24 de Feb de 2020

Isauro Carrizo

Columnistas

La construcción del Canal y la aviación en el Istmo

‘El peligro del Canal era aéreo, por lo que, después de la guerra, la Zona del Canal tenía todo el control de las aeronaves en el país’.

En un principio... en nada. Dos semanas después de la separación de Panamá de Colombia, bajo la garantía de los Estados Unidos de Norteamérica, los hermanos Wilbur y Orville Wright, lograron efectuar los primeros vuelos de una aeronave más pesada que el aire en un avión controlado por ellos mismos.

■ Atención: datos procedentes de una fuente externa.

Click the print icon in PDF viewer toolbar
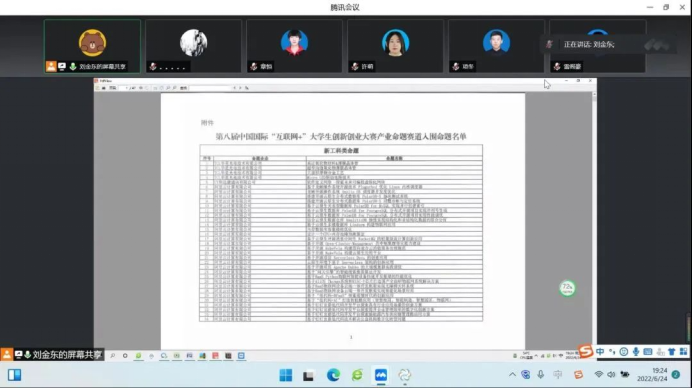 tap(103, 88)
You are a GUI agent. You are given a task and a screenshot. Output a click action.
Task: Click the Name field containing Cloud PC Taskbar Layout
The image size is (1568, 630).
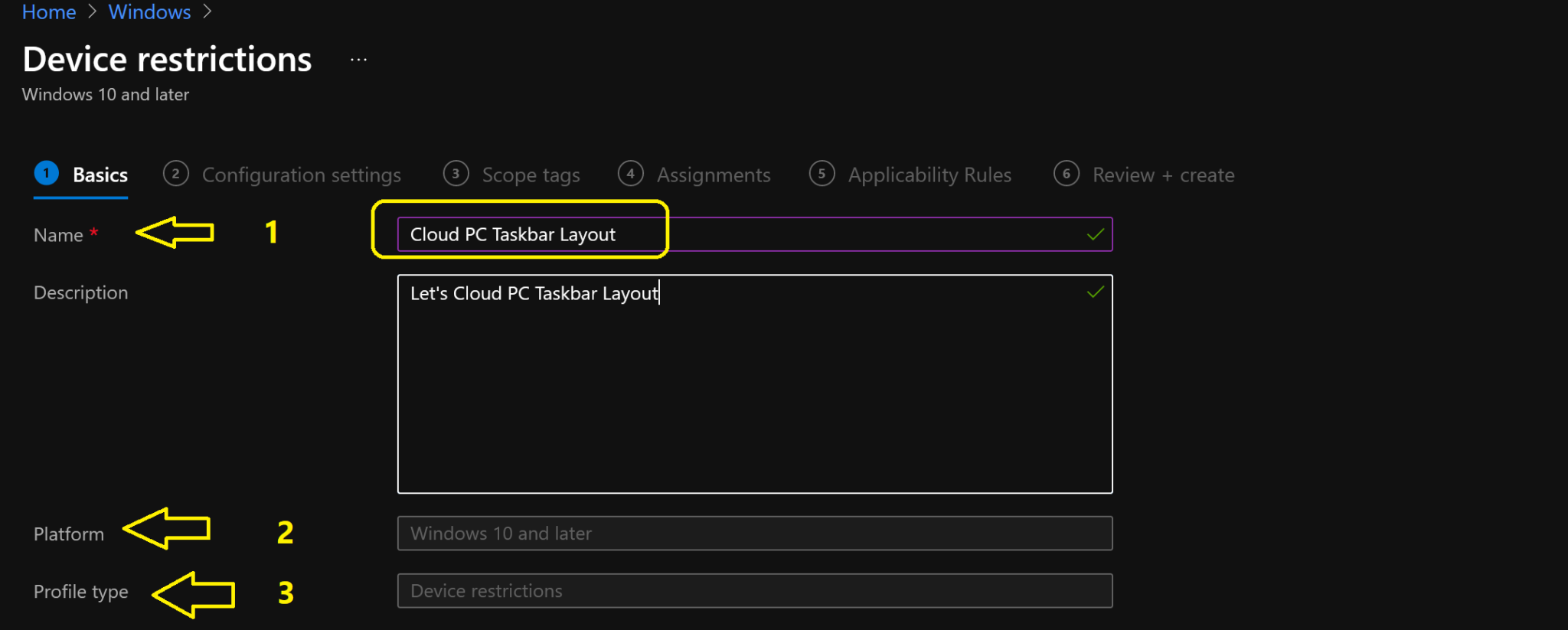click(x=754, y=234)
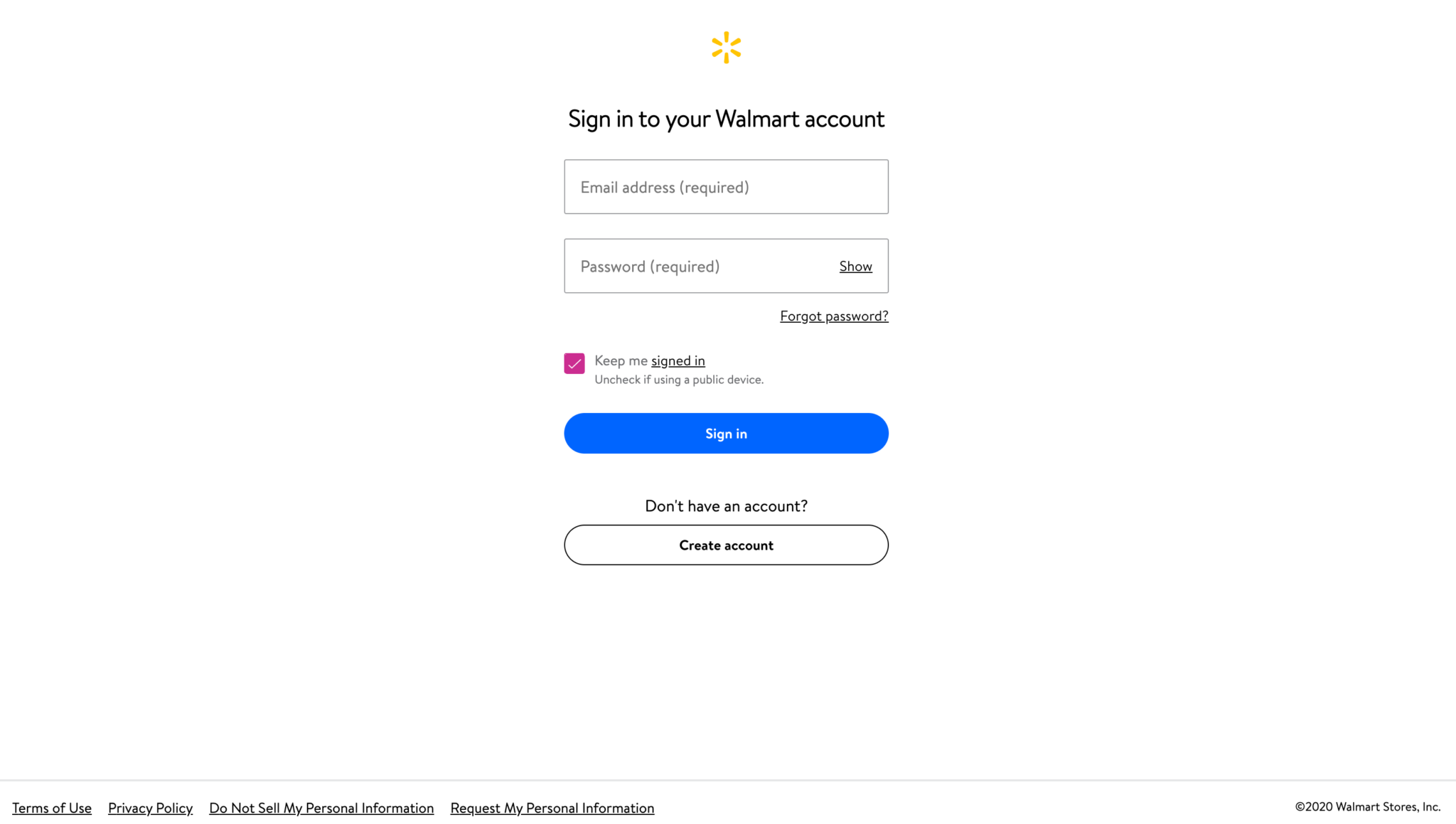Open Terms of Use footer link

point(52,808)
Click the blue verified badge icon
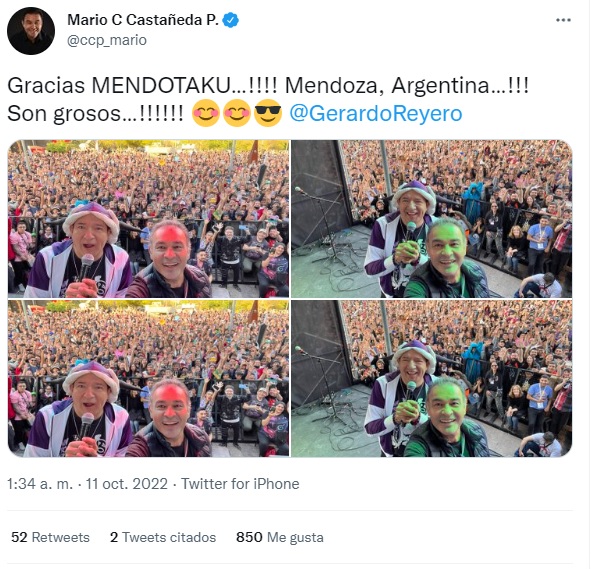This screenshot has height=569, width=591. 231,20
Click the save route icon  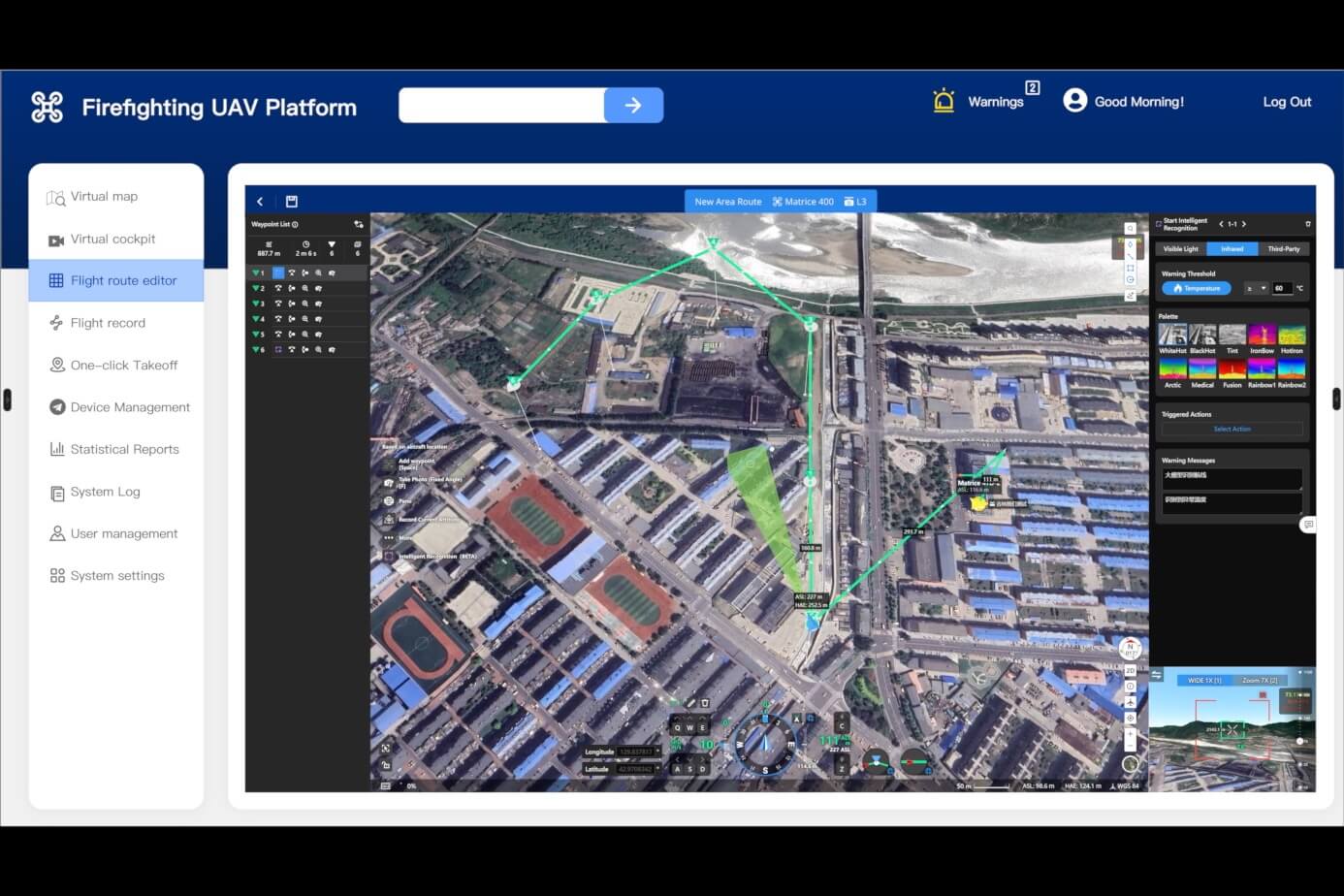click(x=291, y=202)
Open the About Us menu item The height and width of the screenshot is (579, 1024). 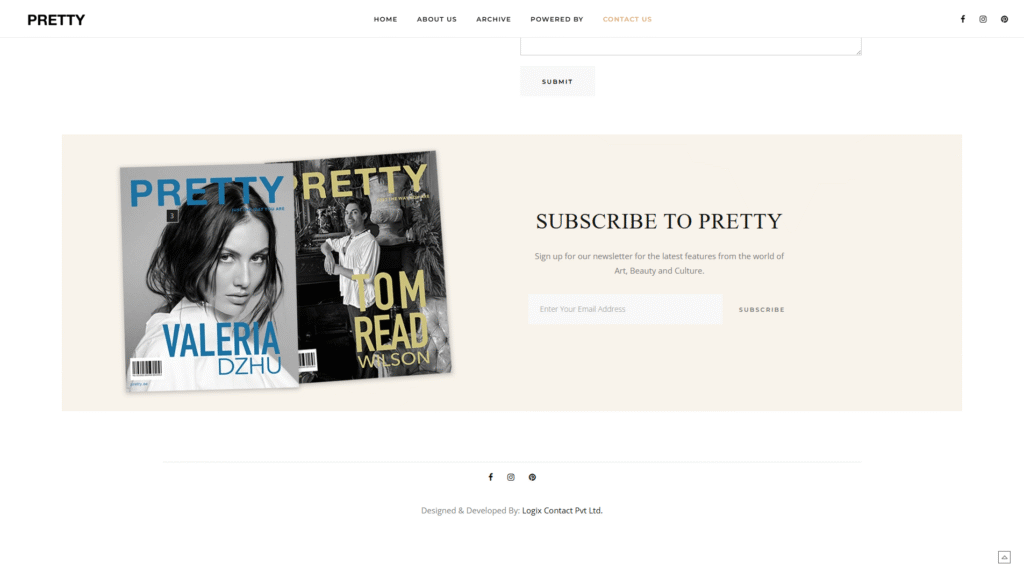click(437, 19)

Fue la culminación de años de estudios y experimentos, en las dunas de Kitty Hawk, cuando despegó el ‘Flyer’, bajo el impulso de sus hélices y de un motor confeccionado por uno de sus empleados, que tenía 12 caballos de fuerza y el empuje inicial de una catapulta en su primer intento y voló por 12 segundos, siendo el primero de tres vuelos más durante el resto del día. Poca importancia se le dio a esa hazaña.

En Panamá, solo se pensaba en la situación con Colombia, donde se oponían a que se continuara la construcción del Canal de Panamá, obstaculizando todos los intentos para aprobar cualquier convenio que mejorase la situación del país. Al separarse Panamá, se firmó el tratado, que no tenía nada que ver con la aviación ni las guerras ni las situaciones que ocurrían en el mundo.

En 1912, había una competencia en la aviación mundial... Mejores aparatos aéreos que atraían multitudes a las ferias, más avances tecnológicos, mejores pilotos. Varios países invirtieron en invitar pilotos y aviones, para que efectuaran exhibiciones, con el fin de obtener la aprobación para la compra de los mismos y entusiasmar al público en esas nuevas aventuras aéreas. Panamá no se quedó de último y el Consejo Municipal destinó tres mil balboas para el primero que demostrara sus habilidades.

Con la economía en el suelo, ese premio era una fortuna y fue ganado por Clarence de Giers, un aventurero que utilizó un avión Bleriot (francés), que despegó desde la pista de carrera del hipódromo Juan Franco, en Obarrio, ante cuatro mil curiosos (4000). En abril de 1913 se efectúa el más importante vuelo en Panamá, cuando Bob Fowler y su camarógrafo R. A. Duhen efectúan el primer vuelo transcontinental entre Panamá y Cristóbal en Colón. Tomaron películas sobre el Canal en construcción. Después, todos los involucrados en ese vuelo, fueron detenidos y todas las películas y fotos, productos de ese vuelo, fueron confiscados por el ejército, porque se veían las defensas del Canal.

La Zona del Canal tomó acciones inmediatamente y le comunica al Gobierno de Panamá disposiciones para controlar la aviación en la nación. No hubo presencia de aeronaves, hasta que en 1917 arribaron dos Curtis Jenny militares para utilizarlos en las necesidades del ejército. Uno tuvo un accidente y la defensa aérea quedó garantizada por un solo avión.

Estados Unidos estaba en guerra y Panamá tuvo que acompañarlo, por aquello de la defensa del Canal, intereses que incumbían a ambas naciones.

Empezaron a llegar bombarderos Martín (18) por las mismas razones y se controlaba cualquier aeronave que quisiera ocupar el espacio aéreo, especialmente con la prohibición de operar aeronaves que estuviese en el conflicto mundial. Se construyeron dos pistas aéreas, una en Colón y la otra en Albrook Field y docenas de pistas en el interior de Panamá.

El peligro del Canal era aéreo, por lo que, después de la guerra, la Zona del Canal tenía todo el control de las aeronaves en el país. Los aviones extranjeros, que quisieran utilizar las facilidades locales para la continuación de sus vuelos, tenían que solicitar un permiso al Gobierno de Panamá y otro a las autoridades del Canal.

El movimiento aéreo del ejército de Estados Unidos aumenta con la llegada de múltiples aeronaves de guerra, que utilizarán para la protección del Canal de Panamá.